Even though I still love Mark I finally had to break up just to see if I'd feel better alone. We see each other now as friends but whenever he starts talking about getting back together I start to feel smothered. I love him but I just don't think I know how to have a relationship and be myself at the same time.

Loving Him without Losing You will also help those who have experienced so much pain because of their tendency to lose themselves in relationships that they are afraid to get involved in another one. This was the case with my client Jenny, age twenty-seven:

There's this man at work who's very interested in me. We've had lunch together a few times and he seems like a really nice guy. But I'm afraid to risk it again. After my last relationship ended I couldn't sleep, I couldn't eat--I lost fifteen pounds in two weeks. I became so weak and so distracted I couldn't do my job and almost got fired. I'm just getting my life back on track and I don't want to mess it up again by getting involved in another relationship.

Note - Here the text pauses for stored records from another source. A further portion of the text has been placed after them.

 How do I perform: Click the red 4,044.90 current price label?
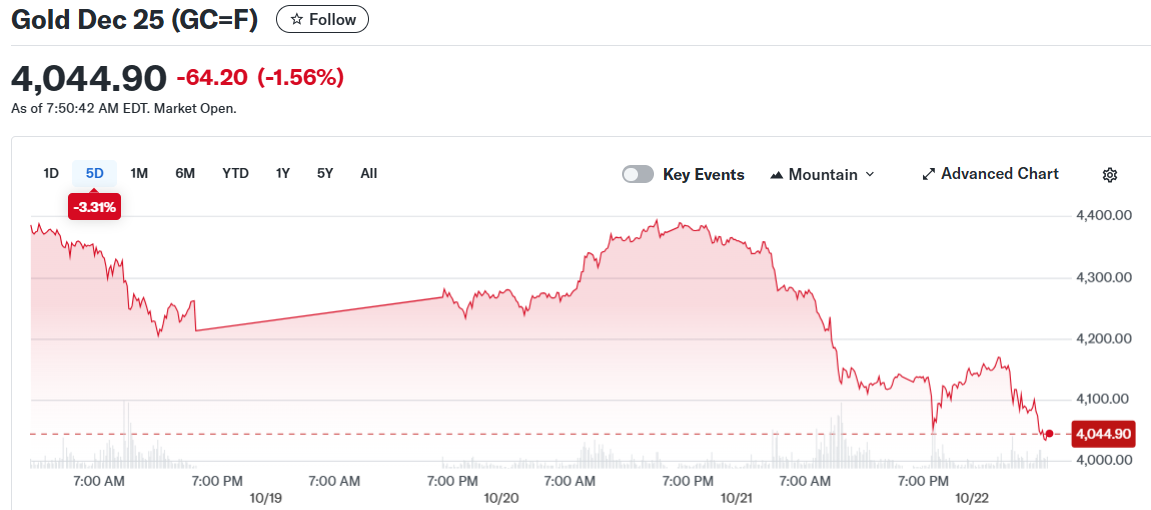pyautogui.click(x=1101, y=434)
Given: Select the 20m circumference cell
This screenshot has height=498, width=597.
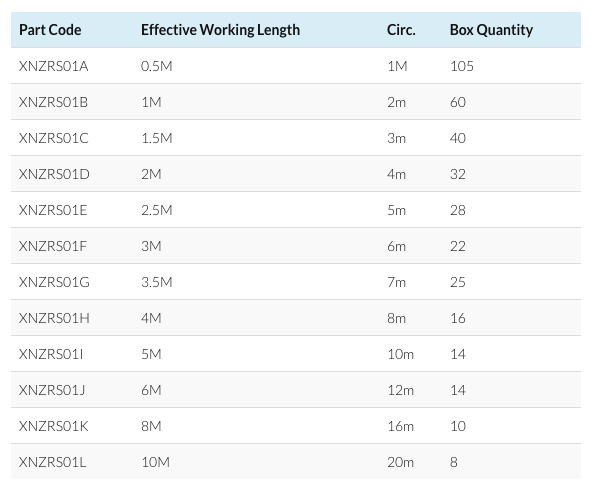Looking at the screenshot, I should click(401, 462).
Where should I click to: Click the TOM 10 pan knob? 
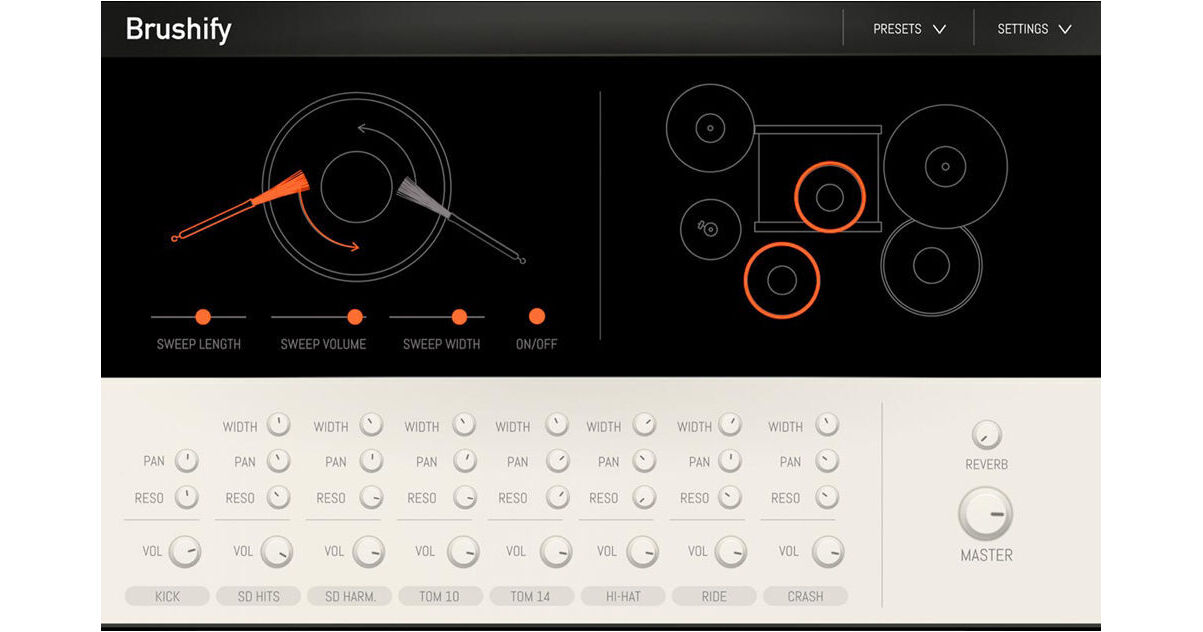tap(463, 461)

No matter what situation you are in, whether you are just beginning to date or have a lifetime of losing yourself in relationships, whether you are married or single, whether you still have hope of changing or feel your situation is hopeless, Loving Him without Losing You will help you understand your behavior and discover ways to begin changing it immediately.

One of the first steps will be for you to understand exactly how women lose themselves in relationships. This will be the focus of the next chapter.